_To do_.
Wherever the string "yellow" occurs in a line of these records, report that line.
——
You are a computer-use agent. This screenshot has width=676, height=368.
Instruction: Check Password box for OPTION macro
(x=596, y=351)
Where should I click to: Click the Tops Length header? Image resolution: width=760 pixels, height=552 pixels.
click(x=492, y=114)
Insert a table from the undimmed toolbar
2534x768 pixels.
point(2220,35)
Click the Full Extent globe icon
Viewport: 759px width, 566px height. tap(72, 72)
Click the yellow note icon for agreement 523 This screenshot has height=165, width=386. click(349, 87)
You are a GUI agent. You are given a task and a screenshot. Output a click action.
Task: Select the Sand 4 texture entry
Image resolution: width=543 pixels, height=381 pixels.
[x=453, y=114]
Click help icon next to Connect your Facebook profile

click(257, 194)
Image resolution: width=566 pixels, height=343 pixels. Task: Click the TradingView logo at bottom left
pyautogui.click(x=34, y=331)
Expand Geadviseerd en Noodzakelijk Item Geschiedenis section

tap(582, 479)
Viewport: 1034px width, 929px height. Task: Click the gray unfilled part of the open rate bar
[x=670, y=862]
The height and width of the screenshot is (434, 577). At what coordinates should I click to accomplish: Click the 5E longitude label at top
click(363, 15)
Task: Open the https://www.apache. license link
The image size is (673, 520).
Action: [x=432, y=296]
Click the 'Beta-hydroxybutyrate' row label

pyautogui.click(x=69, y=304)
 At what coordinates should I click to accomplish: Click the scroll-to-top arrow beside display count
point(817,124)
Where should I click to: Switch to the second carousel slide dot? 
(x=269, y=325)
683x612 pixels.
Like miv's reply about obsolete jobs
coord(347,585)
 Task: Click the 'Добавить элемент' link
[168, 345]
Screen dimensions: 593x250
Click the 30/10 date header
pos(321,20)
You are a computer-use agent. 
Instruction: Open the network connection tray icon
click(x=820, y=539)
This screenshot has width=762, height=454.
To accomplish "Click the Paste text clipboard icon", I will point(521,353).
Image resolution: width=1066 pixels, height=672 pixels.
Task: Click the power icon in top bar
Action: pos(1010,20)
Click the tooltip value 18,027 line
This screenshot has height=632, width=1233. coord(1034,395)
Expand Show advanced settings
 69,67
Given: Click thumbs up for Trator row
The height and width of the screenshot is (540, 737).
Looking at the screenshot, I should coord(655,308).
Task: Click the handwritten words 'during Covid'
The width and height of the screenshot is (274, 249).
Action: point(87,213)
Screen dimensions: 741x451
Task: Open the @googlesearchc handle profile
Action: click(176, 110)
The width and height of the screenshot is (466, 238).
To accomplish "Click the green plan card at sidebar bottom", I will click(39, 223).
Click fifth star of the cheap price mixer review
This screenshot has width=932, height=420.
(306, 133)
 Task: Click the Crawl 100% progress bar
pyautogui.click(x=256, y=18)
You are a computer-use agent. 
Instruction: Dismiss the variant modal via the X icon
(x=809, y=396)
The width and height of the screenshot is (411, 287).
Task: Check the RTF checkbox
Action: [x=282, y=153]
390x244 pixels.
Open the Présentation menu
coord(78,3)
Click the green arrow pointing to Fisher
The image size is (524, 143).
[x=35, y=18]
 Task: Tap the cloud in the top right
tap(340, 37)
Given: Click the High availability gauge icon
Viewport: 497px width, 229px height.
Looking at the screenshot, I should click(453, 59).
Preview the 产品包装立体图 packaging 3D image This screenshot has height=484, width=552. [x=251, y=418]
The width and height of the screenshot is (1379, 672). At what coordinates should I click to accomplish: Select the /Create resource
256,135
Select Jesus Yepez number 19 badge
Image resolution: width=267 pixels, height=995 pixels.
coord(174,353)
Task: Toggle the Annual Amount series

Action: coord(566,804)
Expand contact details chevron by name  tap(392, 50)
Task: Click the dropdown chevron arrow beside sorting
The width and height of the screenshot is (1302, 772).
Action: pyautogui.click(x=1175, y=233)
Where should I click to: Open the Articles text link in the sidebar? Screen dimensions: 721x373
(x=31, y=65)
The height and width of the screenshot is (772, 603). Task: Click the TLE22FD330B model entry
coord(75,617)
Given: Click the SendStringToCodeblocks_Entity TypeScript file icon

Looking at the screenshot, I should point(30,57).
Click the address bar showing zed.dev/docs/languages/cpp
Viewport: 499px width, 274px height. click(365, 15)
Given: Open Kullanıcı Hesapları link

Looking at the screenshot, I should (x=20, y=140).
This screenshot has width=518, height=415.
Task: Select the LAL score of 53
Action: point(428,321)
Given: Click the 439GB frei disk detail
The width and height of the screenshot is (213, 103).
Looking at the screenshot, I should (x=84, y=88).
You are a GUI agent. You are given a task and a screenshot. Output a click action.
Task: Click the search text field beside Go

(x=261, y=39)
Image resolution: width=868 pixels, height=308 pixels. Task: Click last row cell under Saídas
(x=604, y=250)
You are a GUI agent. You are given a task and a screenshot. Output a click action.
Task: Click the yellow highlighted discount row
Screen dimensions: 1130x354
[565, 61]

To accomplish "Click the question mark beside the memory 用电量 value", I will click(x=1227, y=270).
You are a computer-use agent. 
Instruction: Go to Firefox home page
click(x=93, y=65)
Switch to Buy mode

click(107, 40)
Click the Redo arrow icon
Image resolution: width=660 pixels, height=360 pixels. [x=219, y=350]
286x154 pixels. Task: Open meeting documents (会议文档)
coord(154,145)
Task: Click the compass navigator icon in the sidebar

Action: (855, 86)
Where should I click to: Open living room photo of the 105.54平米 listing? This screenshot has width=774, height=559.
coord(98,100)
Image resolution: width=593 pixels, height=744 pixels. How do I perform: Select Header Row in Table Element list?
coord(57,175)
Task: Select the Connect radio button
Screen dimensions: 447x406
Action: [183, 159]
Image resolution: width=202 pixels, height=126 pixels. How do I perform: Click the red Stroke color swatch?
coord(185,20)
——
_The completed task_.
Click the yellow note icon for agreement 523 This screenshot has height=165, width=386. click(349, 87)
Task: Click the yellow highlighted discount row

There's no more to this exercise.